═════ PAGE EXTRACT

“Look at this. These are real people worshiping a living God despite the conditions that the ‘holy’ people have placed upon us. This is beautiful.”
I get caught up in having to prove things.
It happens when I get on facebook. Or when I think about groups of people that have had a defining impact on my life. It’s always in my head – these people are out there expecting something. They have certain ideas about who I am (or who I should be) and most all of them are wrong. Or so I feel. Deep down in my body I feel disapproval, questioning words and glances, and a constant state of being on guard. When I speak what I believe to be true, I filter it down in hopes that my words will be received well. It’s all wrapped up around my faith.
Maybe if I say Jesus more? Maybe if I talk about my faith more publicly? Maybe if I go to seminary? Maybe if I quit proclaiming my love for Katy Perry?
These things don’t help. The voices are still there. Sometimes from actual people, but even more in my head.
I wrestled with this while I was in Portland at the Gay Christian Network conference. I faced the tension between a close connection to God and an email I got from a family member comparing my attendance with an adulterous friend. As I worshiped Jesus, my inner thoughts kept returning to these other voices. I felt like I had to prove something. You can see it in my instagram feed, I intentionally took pictures of the hymn lyrics my friends would recognize from their own churches: see, us gays can worship Jesus too.
I sat in the middle of the convention center with a large cup of coffee and my journal asking this question what do I have to prove?! Why do I feel this need to show my Christianity, my devotion to Jesus, to the population that exists outside these doors? There’s bitterness present here that has something to do with the subtle but persistent questioning and name calling that is directed towards me by a variety of people I care about. Heretic is the most recent name.
It’s the raised eyebrows when I say that I want to wrap my life around Scripture instead of wrapping Scripture around my life. The next question posed towards me is almost always “do you think Christians can be deceived?” Yes. I do.
What do I feel like I need to prove? My faith? What will I gain from proving this?
These voices are tiring. I wallow within them, playing the victim in my own head. I’m doing it here now: playing a victim in hopes to appeal to senses of empathy. But ‘deceived’ people don’t get empathy. Deception is that trump card that allows us to skip empathy and move to speaking our minds. Living outside of the mainstream is hard, especially when the mainstream claims to have the power of Heaven on their side. (I feel the bitterness rising again.)

══════════
═════ GIVEN RECORDS

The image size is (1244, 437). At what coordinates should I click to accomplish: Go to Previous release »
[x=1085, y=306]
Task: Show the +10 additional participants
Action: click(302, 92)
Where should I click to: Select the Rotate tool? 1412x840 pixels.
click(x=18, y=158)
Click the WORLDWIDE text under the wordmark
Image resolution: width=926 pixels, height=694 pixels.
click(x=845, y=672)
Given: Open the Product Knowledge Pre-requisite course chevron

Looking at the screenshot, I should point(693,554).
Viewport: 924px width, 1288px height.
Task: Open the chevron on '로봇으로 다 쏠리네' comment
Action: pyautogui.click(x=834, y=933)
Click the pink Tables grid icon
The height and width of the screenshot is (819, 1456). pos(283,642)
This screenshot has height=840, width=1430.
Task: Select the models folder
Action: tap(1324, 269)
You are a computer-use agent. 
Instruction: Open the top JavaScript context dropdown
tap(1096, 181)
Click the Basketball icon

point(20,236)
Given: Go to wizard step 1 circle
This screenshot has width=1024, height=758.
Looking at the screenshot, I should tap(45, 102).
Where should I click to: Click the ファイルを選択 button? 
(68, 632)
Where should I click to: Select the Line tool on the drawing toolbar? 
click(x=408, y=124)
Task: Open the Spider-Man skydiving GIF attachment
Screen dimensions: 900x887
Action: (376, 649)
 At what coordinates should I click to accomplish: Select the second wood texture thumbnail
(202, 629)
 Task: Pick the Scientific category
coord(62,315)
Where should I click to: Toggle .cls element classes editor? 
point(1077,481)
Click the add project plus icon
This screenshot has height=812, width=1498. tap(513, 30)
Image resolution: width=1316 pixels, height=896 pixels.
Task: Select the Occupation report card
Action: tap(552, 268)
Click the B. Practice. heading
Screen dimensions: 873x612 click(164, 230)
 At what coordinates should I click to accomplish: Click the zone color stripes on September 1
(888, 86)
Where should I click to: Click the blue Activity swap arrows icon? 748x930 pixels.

══════════

◆ REQUIRED TASKS
A) Return the passage from the faith essay between "It happens when" and "around my faith.", inclusive.
B) In the faith essay, what is the most recent name the writer says has been directed at them?
C) Write what comes next in the faith essay, picking up after its final sentence.
The data shown here was taken from a separate source.

◆ THE RESULTS
A)
It happens when I get on facebook. Or when I think about groups of people that have had a defining impact on my life. It’s always in my head – these people are out there expecting something. They have certain ideas about who I am (or who I should be) and most all of them are wrong. Or so I feel. Deep down in my body I feel disapproval, questioning words and glances, and a constant state of being on guard. When I speak what I believe to be true, I filter it down in hopes that my words will be received well. It’s all wrapped up around my faith.

B) Heretic.

C)
I am weary. There are conversations that I want to have but I’m tired. I want to be heard, but I don’t want to speak. I want to be validated, but I don’t want to be vulnerable. I want people to look at my life and see a person who is trying to follow Jesus with everything he has instead of “that deceived Roberts kid.”
What do I have to prove?
Nothing. All my attempts are worthless. It doesn’t matter what degrees I get, what work I do, or what I believe. If a person isn’t open to listening, then I’m going to be dismissed no matter what.
That makes pause and turn it all back on myself. If I’m not open to listening to the people around me, then I’m going to do the same thing: dismiss them. Playing the victim is fun. Listening to the people who make me feel like a victim is not. But, that’s what I’m called to do. It’s what we are all called to do. We are not commissioned to prove who’s the better Jesus-follower. We are commissioned to love the people who are around us, no matter who they are.
It’s easy to love and listen to the people who will listen to me. It’s infinitely harder to listen to those people who refuse to listen. There is nothing in me that desires to sit with the person who calls me a heretic and shuts down my every attempt to engage. Yet, when I choose to set aside my pride and stay within the discomfort, things begin to change.
We speak to what we believe. Often times, the things that make us shut down and refuse to listen are the things that we are most passionate about. Yet, these may be the areas where we need to open up most. A soft answer turns away wrath. A soft answer also opens doors.
What do I need to prove?
That’s the wrong question.
Maybe I need to be soft instead.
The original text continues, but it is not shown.